Sciences Po : vent debout contre «l’ingérence» !

par Malik Henni |  publié le 22/03/2024

L’intervention de Gabriel Attal à Sciences Po à la suite de l’occupation d’un amphithéâtre par des étudiants pro-palestiniens a provoqué une vive réaction de l’école

Le Premier ministre français Gabriel Attal à Paris le 12 mars 2024 - Photo Ludovic MARIN / POOL / AFP

Des étudiants pro-palestiniens auraient interdit l’entrée d’un amphithéâtre à une étudiante juive. Immédiatement, l’ensemble de la classe politique se sent obligée d’y aller de son commentaire. Et les fake news sont légion. L’institution de la rue Saint-Guillaume, elle aussi, fait valoir sa position. Dans un premier mail envoyé à ses étudiants et salariés , le 12 mars, le jour même des évènements, la direction de Sciences Po a déjà condamné « toute forme de racisme, d’antisémitisme, et d’islamophobie » et rappelé que l’expression sur les campus devait respecter le règlement intérieur.

Le lendemain, la direction collégiale qui assure l’intérim après le départ précipité du directeur, Matthias Vicherat, se fend d’un communiqué, annonçant la saisie du procureur de la République pour de possibles actes antisémites. Une enquête administrative est également en cours.

Alors que la pression semble retomber à mesure qu’ un récit clair des évènements se fait jour, la grande école relance la polémique. Cette fois, Sciences Po exprimé « de manière unie et solidaire sa “profonde émotion à la suite de la visite inopinée du Premier ministre lors de la séance du conseil d’administration du 13 mars 2024”. S’en suit un communiqué en cinq points, qui dénonce le racisme et l’antisémitisme, et rappelle la nécessité de respecter le règlement intérieur, l’attachement de l’école aux valeurs humanistes et récuse “des polémiques récurrentes, largement orchestrées sur les réseaux sociaux et exprimées sur le mode de la diffamation.

Le premier de ces points est une charge en règle contre la “visite inopinée” du Premier ministre Gabriel Attal.

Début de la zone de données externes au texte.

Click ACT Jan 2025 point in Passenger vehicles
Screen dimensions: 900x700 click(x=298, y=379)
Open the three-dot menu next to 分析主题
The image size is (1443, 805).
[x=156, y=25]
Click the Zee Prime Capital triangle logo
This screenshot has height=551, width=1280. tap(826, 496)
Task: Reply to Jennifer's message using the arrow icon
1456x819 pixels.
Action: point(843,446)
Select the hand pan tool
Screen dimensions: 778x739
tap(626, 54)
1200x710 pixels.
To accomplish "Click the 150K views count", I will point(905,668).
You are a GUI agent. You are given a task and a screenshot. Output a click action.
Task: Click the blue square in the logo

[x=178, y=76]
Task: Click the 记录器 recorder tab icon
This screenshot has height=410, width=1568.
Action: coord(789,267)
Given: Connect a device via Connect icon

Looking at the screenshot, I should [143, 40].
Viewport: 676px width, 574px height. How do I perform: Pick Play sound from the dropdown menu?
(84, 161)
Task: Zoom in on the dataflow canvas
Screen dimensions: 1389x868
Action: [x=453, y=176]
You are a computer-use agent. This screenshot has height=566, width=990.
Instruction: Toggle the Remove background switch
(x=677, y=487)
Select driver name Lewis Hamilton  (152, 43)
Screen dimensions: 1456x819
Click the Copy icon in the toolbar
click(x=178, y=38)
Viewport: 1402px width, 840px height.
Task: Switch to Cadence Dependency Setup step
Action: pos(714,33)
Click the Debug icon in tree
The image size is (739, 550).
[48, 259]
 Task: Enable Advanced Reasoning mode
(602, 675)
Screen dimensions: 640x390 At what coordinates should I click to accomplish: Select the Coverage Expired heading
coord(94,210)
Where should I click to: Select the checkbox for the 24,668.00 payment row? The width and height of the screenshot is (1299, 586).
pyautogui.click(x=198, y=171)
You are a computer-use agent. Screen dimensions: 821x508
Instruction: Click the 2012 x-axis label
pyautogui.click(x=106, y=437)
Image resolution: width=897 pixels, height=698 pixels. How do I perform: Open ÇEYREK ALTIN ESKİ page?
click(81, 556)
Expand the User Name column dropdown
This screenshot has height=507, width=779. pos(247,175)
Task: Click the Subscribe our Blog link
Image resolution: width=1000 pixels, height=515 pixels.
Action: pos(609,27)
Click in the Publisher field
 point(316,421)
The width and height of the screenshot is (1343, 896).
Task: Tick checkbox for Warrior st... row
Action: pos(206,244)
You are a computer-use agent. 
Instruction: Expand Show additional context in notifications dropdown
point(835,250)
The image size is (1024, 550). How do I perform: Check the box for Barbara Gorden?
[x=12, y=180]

Le chef du gouvernement s’est en effet invité au conseil d’administration (une session budgétaire et technique) qui s’est tenu le lendemain de l’occupation. Il s’y s’est exprimé en des termes très négatifs envers son ancienne école : “le poisson pourrit d’abord par la tête” a-t-il lancé.

L’école a vivement répondu  :“Aucun responsable politique ne saurait s’arroger le droit de dévaloriser les principes fondamentaux d’indépendance et de libertés académiques”.

La menace voilée d’une éventuelle “reprise en main” de l’école par le Premier ministre n’est pas acceptable, au nom de “la défense de la liberté universitaire”.

Le débat sur la liberté académique est d’autant plus important que Sciences Po s’est investie pour la défendre. Matthias Vicherat menait une mission pour “France Universités” sur le cas de la chercheuse Farida Adelkhah, libérée des geôles iraniennes en octobre. La réponse de l’école aux propos du Premier ministre a d’autant plus de poids qu’elle a été signée par l’ensemble des directeurs et doyens de l’école et adressée aux 15 000 étudiants, dont le nom du directeur de la formation et de la recherche Sergueï Guriev. Démissionnaire, sur le départ pour la London Business School, il a été, lui, victime de ses critiques envers le régime de Poutine et vit en exil en France depuis onze ans.